Autumn Plant Care: Slowing Down for Winter
October in Denmark means the light is dropping fast. By now the sun is low in the sky even at midday, the days feel short, and most of my plants have visibly slowed down their growth. This is the time of year that trips up a lot of plant owners — and I say that as someone who has killed multiple plants in autumn by continuing to care for them like it was still spring.
Stop Fertilizing
As I wrote in my fertilizing guide, the feeding season is over. I made my last liquid fertilizer application in September. Pushing nutrients into a plant that is slowing down for dormancy just causes salt buildup in the soil without any benefit. The plants will get their spring feed when they start showing new growth again.
Stretch the Watering Intervals
This is the one that gets people. In summer, you might have been watering a Monstera every 7–10 days. In a dark October apartment, that same plant might only need water every 3–4 weeks. The soil simply doesn't dry out as fast when the plant isn't photosynthesising much and when temperatures are lower.
My rule: before I water anything between now and March, I stick my finger into the soil at least 3–4 cm deep. If there's any moisture at all, I leave it. I only water when it's genuinely dry. It feels like neglect, but it's exactly the right thing to do.

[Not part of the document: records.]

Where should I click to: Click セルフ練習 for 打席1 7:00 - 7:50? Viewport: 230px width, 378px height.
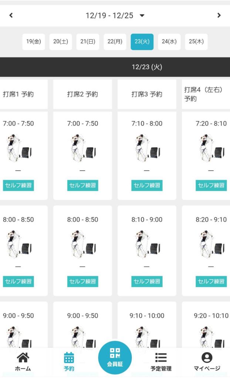point(18,185)
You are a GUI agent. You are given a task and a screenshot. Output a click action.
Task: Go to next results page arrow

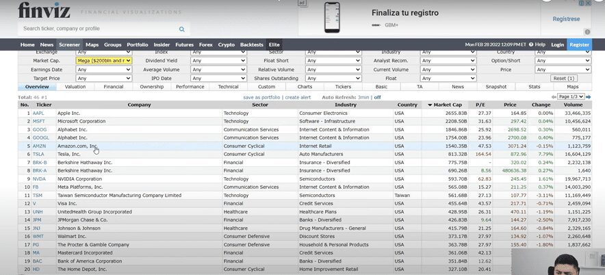pos(588,97)
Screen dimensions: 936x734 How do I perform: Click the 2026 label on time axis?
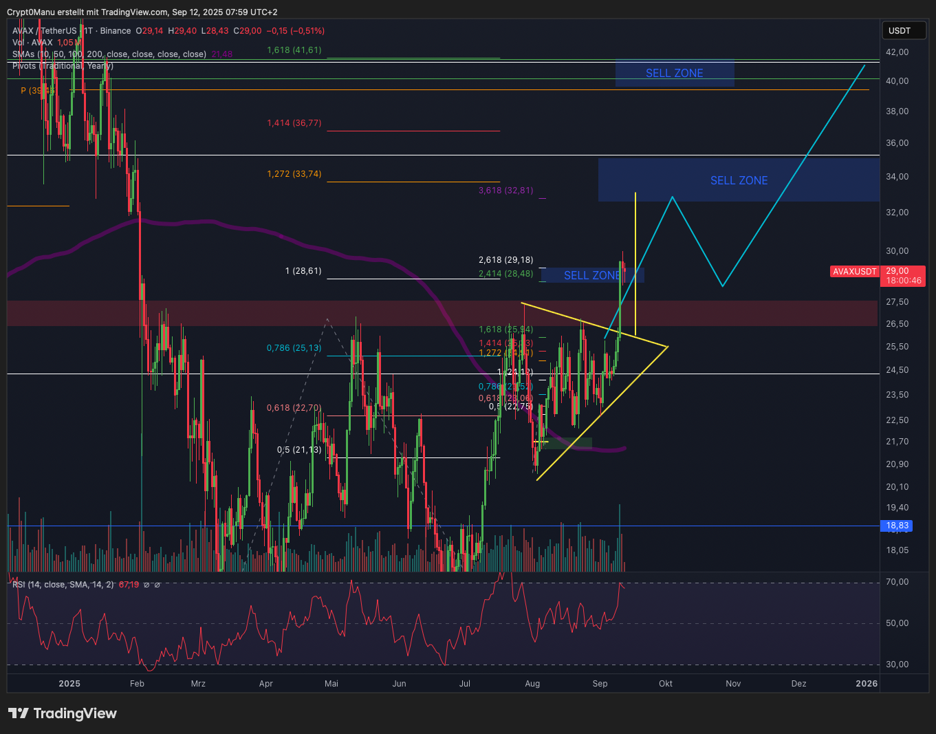(x=866, y=684)
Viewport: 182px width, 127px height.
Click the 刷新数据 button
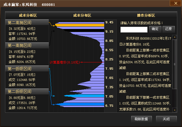141,119
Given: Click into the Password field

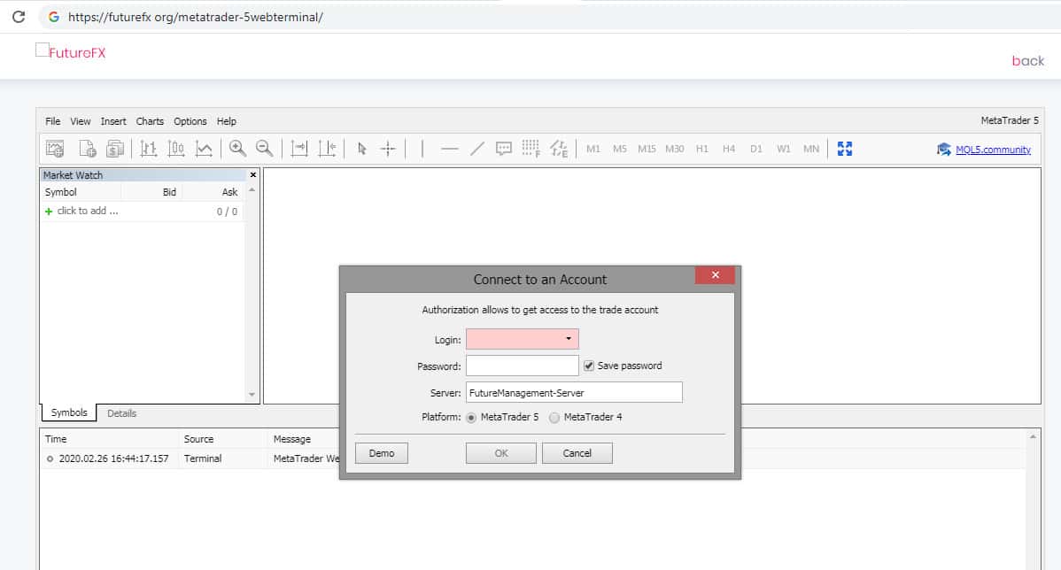Looking at the screenshot, I should 522,366.
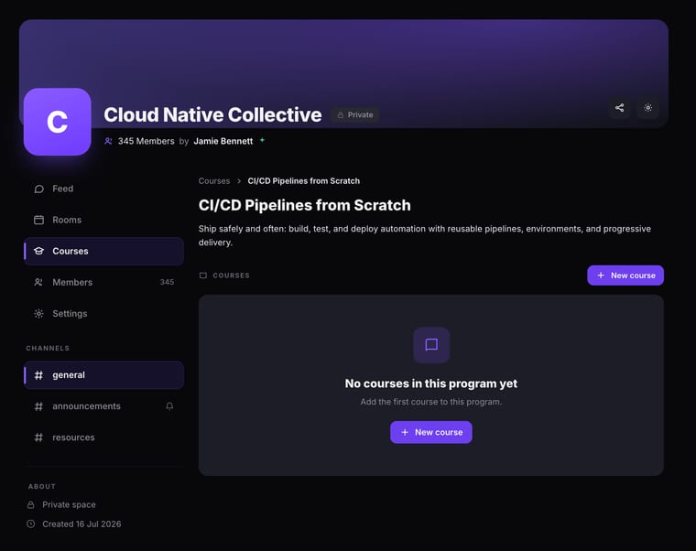The image size is (696, 551).
Task: Click the 345 Members count in header
Action: (146, 141)
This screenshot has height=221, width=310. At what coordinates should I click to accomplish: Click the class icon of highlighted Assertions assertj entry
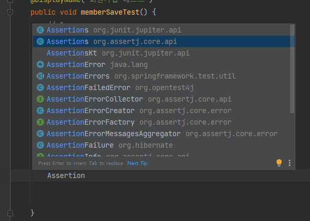[40, 41]
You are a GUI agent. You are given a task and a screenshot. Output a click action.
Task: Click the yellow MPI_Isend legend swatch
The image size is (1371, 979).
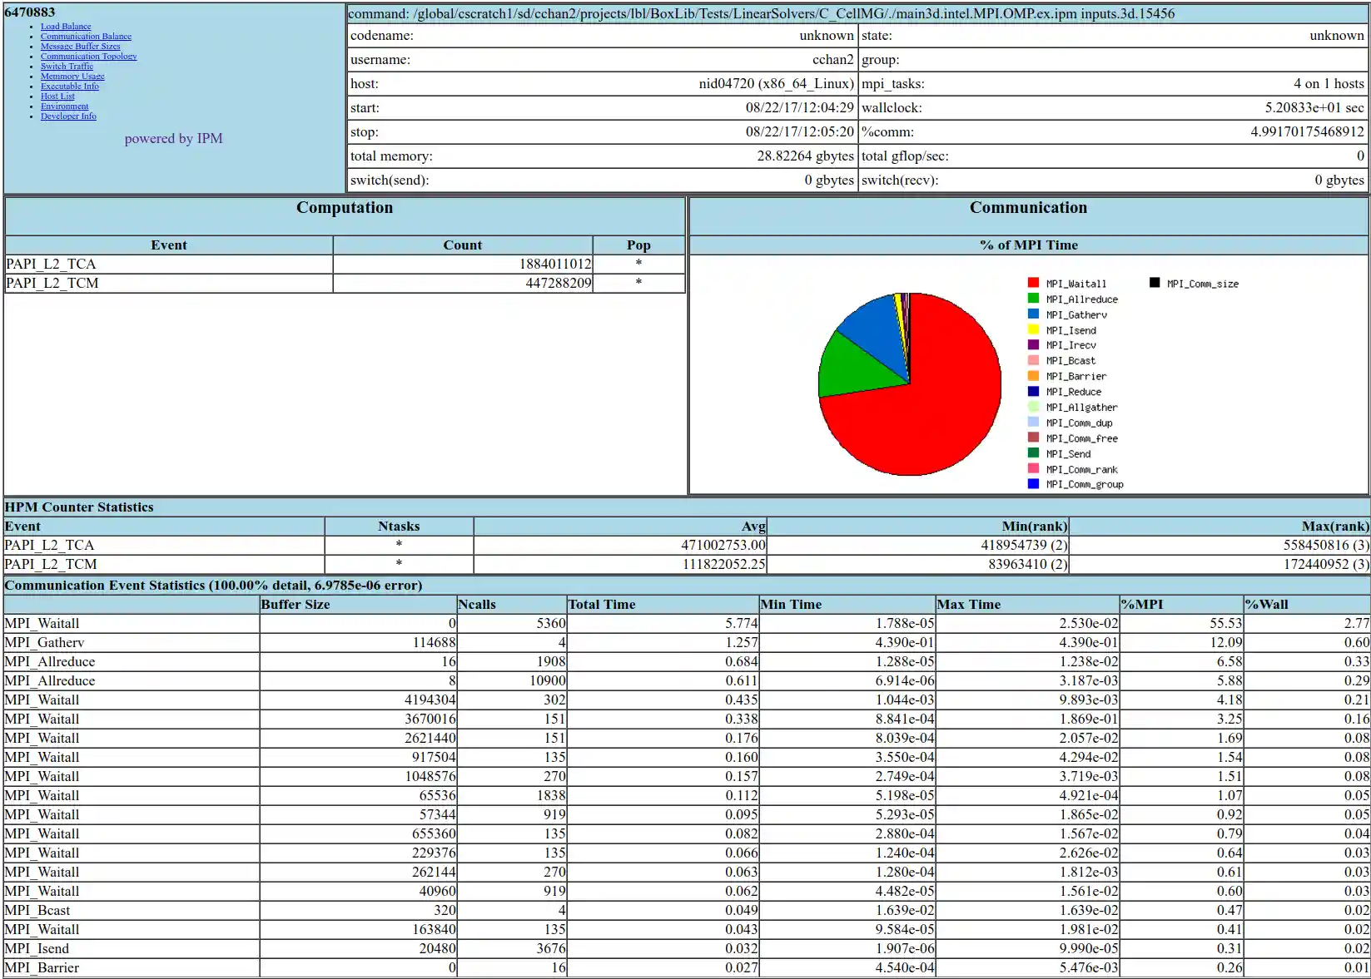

The Grow Lights Go Back On
My pink grow lights are back in action for the winter season. Even with them running, the days are short enough that I'm keeping them on for about 14–16 hours a day to compensate. The living room looks like a nightclub again. I've fully accepted this as the price of having nice plants in Scandinavia.
The Allotment Wind-Down
At the allotment, I cleared out the last of the tomato plants last weekend. The Black Krims produced until almost the end — I pulled a few still-green ones to ripen on the windowsill at home. The beds have been cleared, and I've added a thick layer of compost to break down over winter. The garden is going to sleep for a few months, and that's fine.